A newly uncovered malware threat called ResolverRAT is making waves across the cybersecurity world. Its targets? Organizations in the healthcare and pharmaceutical sectors—industries that already deal with high-stakes data and life-critical systems. Cybersecurity researchers at Morphisec recently raised the alarm after observing active campaigns involving this malware as recently as March 10.
ResolverRAT doesn’t behave like your average remote access trojan. It’s a stealthy, memory-resident malware designed with advanced evasion tactics, dynamic payloads, and military-grade encryption. It hides in plain sight, staying undetected by loading directly into memory and avoiding traditional file-based detection.
While it shares some techniques and phishing themes with earlier threats like Rhadamanthys and Lumma RAT, Morphisec has flagged ResolverRAT as a distinct new malware strain. Researchers believe it may be tied to the same threat actor ecosystem—likely a shared affiliate model or coordinated cybercrime syndicate, judging by similarities in phishing lures and infrastructure reuse.
The attack begins with a phishing email—and not just any generic one. These messages are fine-tuned for the recipient’s region and language, including Czech, Hindi, Indonesian, Italian, Portuguese, and Turkish. Common themes include fake legal threats or copyright warnings, designed to pressure recipients into clicking.
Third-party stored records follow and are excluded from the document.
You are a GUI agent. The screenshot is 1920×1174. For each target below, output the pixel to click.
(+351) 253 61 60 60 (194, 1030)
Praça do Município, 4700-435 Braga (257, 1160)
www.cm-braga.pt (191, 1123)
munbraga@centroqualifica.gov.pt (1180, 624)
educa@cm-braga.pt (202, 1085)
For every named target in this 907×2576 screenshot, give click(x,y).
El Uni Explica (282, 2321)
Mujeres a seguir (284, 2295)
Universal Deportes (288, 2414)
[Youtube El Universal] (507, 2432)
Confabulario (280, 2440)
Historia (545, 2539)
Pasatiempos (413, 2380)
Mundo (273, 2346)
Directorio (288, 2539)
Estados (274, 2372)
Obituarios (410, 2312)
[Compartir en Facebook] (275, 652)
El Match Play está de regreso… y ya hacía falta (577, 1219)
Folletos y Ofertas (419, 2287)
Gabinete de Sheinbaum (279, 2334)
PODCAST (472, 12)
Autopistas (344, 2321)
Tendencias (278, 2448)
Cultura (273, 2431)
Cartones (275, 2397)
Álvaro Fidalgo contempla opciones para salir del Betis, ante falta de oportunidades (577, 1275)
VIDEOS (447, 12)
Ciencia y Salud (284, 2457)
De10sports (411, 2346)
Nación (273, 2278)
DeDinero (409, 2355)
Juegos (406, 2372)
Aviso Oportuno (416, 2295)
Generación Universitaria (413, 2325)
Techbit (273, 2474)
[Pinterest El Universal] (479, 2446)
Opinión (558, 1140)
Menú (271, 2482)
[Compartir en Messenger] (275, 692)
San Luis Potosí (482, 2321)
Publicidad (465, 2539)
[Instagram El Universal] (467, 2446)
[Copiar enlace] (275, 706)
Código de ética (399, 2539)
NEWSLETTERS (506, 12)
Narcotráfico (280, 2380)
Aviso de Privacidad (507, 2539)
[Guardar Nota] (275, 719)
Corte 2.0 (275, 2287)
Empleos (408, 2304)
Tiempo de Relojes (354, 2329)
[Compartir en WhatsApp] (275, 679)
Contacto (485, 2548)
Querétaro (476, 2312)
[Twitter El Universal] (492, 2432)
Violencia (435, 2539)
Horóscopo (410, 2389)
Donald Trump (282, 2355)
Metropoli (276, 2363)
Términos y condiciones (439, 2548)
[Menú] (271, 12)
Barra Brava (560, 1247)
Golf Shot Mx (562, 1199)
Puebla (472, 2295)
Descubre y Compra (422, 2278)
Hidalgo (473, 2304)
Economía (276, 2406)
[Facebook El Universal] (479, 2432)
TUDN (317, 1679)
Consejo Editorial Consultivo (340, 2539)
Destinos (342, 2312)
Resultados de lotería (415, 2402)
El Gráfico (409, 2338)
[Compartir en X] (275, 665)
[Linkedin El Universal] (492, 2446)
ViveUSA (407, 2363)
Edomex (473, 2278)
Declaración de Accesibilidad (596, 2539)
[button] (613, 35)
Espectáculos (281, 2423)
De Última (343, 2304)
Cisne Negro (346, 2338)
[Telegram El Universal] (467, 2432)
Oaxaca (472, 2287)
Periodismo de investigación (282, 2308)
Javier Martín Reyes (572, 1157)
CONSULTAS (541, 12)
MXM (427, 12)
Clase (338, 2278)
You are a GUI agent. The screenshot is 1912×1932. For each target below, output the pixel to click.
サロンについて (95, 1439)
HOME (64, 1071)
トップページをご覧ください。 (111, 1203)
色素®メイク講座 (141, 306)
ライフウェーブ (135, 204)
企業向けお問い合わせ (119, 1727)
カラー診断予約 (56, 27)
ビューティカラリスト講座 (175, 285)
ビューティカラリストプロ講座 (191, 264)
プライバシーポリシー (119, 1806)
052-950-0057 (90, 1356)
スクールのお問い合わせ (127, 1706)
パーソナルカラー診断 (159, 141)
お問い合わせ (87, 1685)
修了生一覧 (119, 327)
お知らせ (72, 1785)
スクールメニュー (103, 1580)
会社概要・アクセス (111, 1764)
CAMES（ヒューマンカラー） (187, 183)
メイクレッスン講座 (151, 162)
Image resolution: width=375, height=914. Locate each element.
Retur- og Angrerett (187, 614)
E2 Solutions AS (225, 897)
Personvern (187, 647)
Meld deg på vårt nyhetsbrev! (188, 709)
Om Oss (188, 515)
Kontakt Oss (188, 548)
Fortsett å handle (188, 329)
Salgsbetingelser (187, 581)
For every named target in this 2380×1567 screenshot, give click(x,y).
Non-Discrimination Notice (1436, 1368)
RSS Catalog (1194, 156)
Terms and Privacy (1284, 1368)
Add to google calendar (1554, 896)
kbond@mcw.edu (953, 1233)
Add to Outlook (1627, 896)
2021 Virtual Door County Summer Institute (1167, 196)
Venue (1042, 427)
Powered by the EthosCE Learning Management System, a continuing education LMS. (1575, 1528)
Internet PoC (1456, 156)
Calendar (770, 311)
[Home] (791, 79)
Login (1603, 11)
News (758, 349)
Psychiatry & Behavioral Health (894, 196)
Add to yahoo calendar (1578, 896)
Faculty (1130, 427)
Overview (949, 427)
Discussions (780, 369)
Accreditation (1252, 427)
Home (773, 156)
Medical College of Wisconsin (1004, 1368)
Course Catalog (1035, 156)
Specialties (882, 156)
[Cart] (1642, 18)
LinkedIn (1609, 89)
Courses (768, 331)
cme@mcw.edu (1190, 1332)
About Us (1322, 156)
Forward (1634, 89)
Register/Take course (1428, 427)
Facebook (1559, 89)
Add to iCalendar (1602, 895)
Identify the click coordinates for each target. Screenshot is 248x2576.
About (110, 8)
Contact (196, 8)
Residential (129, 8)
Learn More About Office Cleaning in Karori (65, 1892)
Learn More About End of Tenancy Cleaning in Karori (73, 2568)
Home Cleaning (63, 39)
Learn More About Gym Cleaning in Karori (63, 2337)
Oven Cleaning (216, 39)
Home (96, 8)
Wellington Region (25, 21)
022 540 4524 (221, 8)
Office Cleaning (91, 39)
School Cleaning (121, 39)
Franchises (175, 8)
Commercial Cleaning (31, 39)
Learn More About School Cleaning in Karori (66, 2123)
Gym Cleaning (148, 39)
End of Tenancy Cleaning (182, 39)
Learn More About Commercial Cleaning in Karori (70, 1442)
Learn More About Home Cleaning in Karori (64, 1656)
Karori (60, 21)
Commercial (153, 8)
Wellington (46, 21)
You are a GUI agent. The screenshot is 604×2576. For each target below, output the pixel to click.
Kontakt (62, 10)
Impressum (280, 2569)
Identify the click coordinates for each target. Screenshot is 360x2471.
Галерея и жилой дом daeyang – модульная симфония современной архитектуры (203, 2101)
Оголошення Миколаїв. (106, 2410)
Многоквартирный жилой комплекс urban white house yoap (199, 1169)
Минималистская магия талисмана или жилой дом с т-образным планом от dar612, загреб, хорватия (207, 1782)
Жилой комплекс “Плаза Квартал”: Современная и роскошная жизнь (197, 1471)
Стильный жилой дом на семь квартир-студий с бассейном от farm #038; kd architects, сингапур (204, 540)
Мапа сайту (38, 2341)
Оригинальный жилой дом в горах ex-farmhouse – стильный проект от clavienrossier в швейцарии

Once the victim clicks a malicious link, the infection process begins. ResolverRAT uses DLL search order hijacking, exploiting a vulnerable executable to load a rogue DLL. A stealthy loader is then activated, using multiple anti-analysis tricks to decrypt and launch the real payload without leaving obvious traces.
The decrypted payload, protected with AES-256 encryption, lives only in memory. The encryption keys are obscured to make detection even harder. To stay put on the system, ResolverRAT hides itself using obfuscated file paths and creates up to 20 registry entries across various system locations.
ResolverRAT also goes to great lengths to shield its command-and-control (C&C) communications. It builds a private certificate validation chain, bypassing traditional trust mechanisms. If a C&C server goes down, the malware automatically rotates through fallback IPs using a smart IP rotation system.
Interestingly, ResolverRAT blends in with normal network traffic by using standard ports and a custom comamunication protocol. Its communications are randomized, and data is broken into smaller chunks, further avoiding detection. It uses ProtoBuf for efficient data serialization.
Behind the scenes, ResolverRAT runs on a multi-threaded engine that processes commands quickly and reliably. Its architecture is built for resilience, with robust error handling to avoid crashes and ensure a stable connection to its operators.
Each infected machine is tagged with unique authentication tokens, allowing attackers to track victims and manage large-scale campaigns with precision. This level of organization suggests a well-resourced, professional threat actor likely coordinating across borders.
With ResolverRAT now active in the wild, particularly targeting healthcare and pharmaceutical firms, organizations in these sectors need to stay alert. The malware’s in-memory design and encrypted communications make it especially difficult to detect using traditional tools. For now, proactive defense, continuous monitoring, and user awareness training are key to staying ahead of this emerging threat.